### WHAT TO PRODUCE
Retype the data from its first line through the line containing "center [1476, 733].", character for character.

### RECORDS SHOWN
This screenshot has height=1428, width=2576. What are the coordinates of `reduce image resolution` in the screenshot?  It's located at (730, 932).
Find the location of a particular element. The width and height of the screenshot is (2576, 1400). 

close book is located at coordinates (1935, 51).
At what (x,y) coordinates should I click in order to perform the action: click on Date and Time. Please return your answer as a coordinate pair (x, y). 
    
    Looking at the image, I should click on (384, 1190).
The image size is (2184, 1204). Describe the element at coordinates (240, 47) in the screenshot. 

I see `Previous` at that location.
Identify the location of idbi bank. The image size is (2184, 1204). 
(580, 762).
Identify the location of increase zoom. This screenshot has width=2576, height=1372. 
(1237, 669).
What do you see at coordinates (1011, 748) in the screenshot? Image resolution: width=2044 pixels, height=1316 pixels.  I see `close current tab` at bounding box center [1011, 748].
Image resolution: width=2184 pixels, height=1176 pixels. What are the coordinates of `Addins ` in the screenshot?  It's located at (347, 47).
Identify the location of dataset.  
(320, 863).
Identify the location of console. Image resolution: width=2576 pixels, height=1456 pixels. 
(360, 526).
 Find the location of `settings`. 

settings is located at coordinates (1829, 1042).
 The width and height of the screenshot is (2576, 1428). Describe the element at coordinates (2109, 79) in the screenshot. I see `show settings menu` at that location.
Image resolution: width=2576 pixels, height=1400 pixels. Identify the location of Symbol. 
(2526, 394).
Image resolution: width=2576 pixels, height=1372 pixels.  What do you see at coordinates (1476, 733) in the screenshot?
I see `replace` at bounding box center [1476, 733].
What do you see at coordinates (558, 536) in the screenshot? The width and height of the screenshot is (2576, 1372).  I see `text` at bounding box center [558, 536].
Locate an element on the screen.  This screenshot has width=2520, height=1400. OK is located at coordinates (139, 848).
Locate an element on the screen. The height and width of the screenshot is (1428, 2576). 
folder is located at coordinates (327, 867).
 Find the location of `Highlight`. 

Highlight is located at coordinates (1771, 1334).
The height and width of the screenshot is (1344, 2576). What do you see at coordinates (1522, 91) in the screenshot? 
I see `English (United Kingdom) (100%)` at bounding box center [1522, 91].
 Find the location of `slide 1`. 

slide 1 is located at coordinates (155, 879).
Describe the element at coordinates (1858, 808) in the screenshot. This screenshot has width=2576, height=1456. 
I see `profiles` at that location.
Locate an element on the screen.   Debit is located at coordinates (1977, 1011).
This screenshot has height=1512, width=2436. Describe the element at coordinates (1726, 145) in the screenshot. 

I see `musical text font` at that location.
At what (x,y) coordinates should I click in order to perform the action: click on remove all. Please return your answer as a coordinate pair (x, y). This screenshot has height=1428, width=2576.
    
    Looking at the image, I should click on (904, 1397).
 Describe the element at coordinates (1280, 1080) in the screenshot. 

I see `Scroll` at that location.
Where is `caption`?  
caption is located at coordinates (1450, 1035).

### EXERCISE ANSWER
This screenshot has height=1428, width=2576. What are the coordinates of `reduce image resolution` in the screenshot?  It's located at (730, 932).
Find the location of a particular element. The width and height of the screenshot is (2576, 1400). 

close book is located at coordinates (1935, 51).
At what (x,y) coordinates should I click in order to perform the action: click on Date and Time. Please return your answer as a coordinate pair (x, y). 
    
    Looking at the image, I should click on (384, 1190).
The image size is (2184, 1204). Describe the element at coordinates (240, 47) in the screenshot. 

I see `Previous` at that location.
Identify the location of idbi bank. The image size is (2184, 1204). 
(580, 762).
Identify the location of increase zoom. This screenshot has width=2576, height=1372. 
(1237, 669).
What do you see at coordinates (1011, 748) in the screenshot? Image resolution: width=2044 pixels, height=1316 pixels.  I see `close current tab` at bounding box center [1011, 748].
Image resolution: width=2184 pixels, height=1176 pixels. What are the coordinates of `Addins ` in the screenshot?  It's located at (347, 47).
Identify the location of dataset.  
(320, 863).
Identify the location of console. Image resolution: width=2576 pixels, height=1456 pixels. 
(360, 526).
 Find the location of `settings`. 

settings is located at coordinates (1829, 1042).
 The width and height of the screenshot is (2576, 1428). Describe the element at coordinates (2109, 79) in the screenshot. I see `show settings menu` at that location.
Image resolution: width=2576 pixels, height=1400 pixels. Identify the location of Symbol. 
(2526, 394).
Image resolution: width=2576 pixels, height=1372 pixels.  What do you see at coordinates (1476, 733) in the screenshot?
I see `replace` at bounding box center [1476, 733].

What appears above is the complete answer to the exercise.